■ Work item ■
Since pictures are not wanted in the copy, output only the rest of each record exactly.

Provided information START

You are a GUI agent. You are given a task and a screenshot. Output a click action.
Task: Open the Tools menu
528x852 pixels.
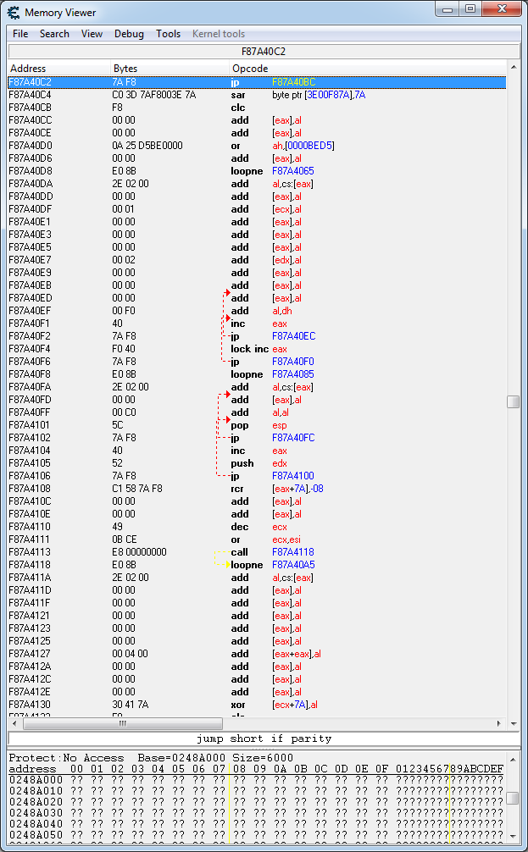(168, 34)
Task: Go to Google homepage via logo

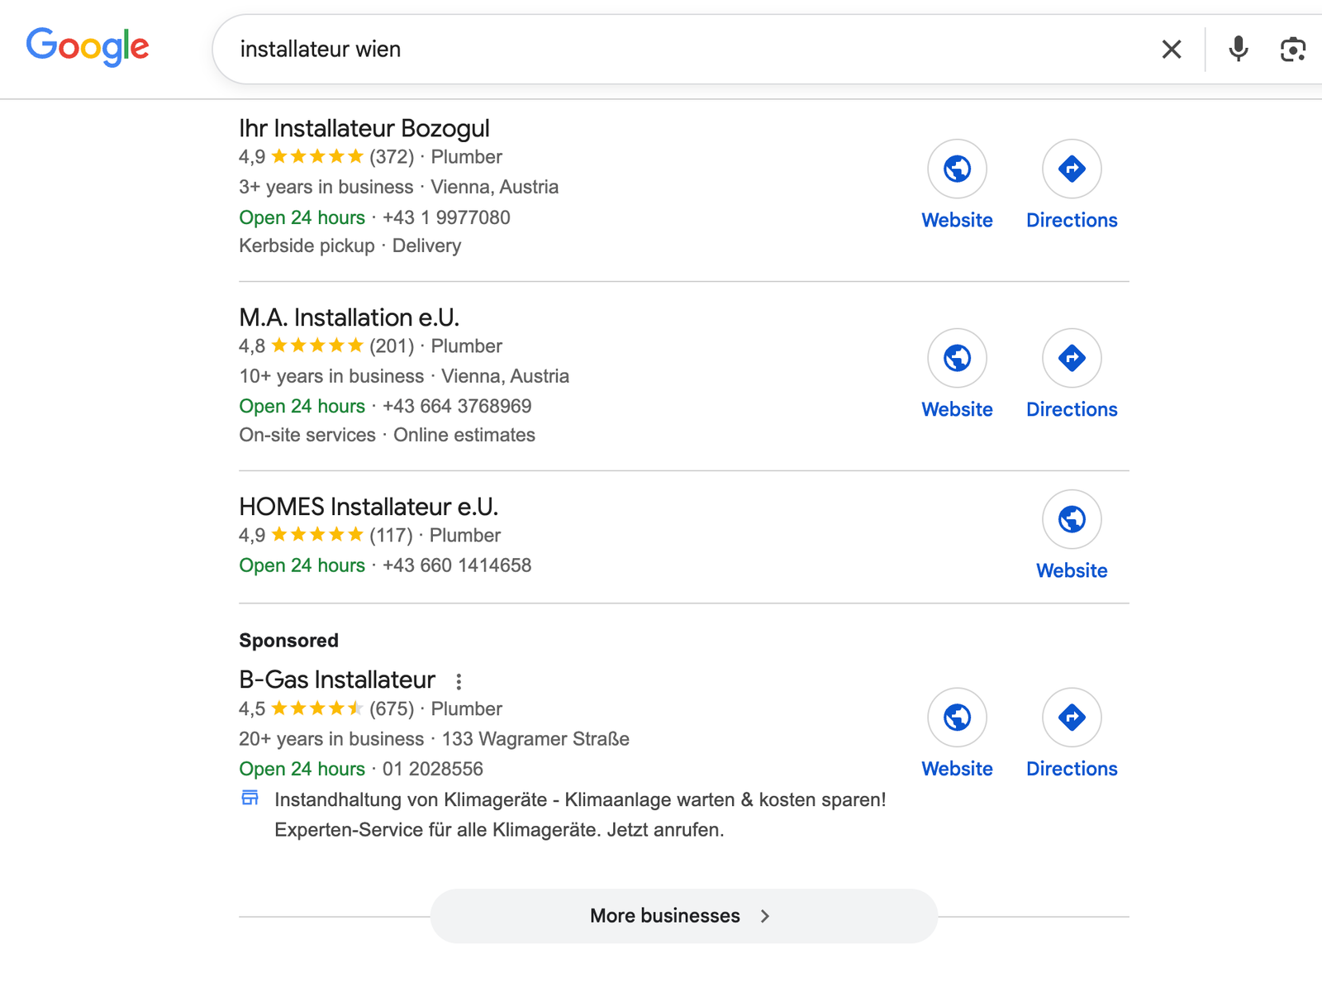Action: point(88,47)
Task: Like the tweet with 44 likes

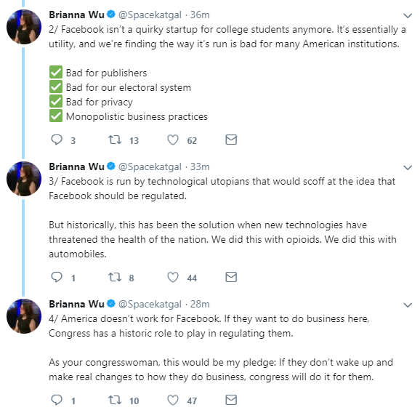Action: click(173, 277)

Provided information END

■ Your response ■
You are a GUI agent. You are given a task and a screenshot. Output a click action.
Task: Open the Tools menu
528x852 pixels.
(168, 34)
Task: Go to Google homepage via logo

Action: point(88,47)
Task: Like the tweet with 44 likes

Action: click(173, 277)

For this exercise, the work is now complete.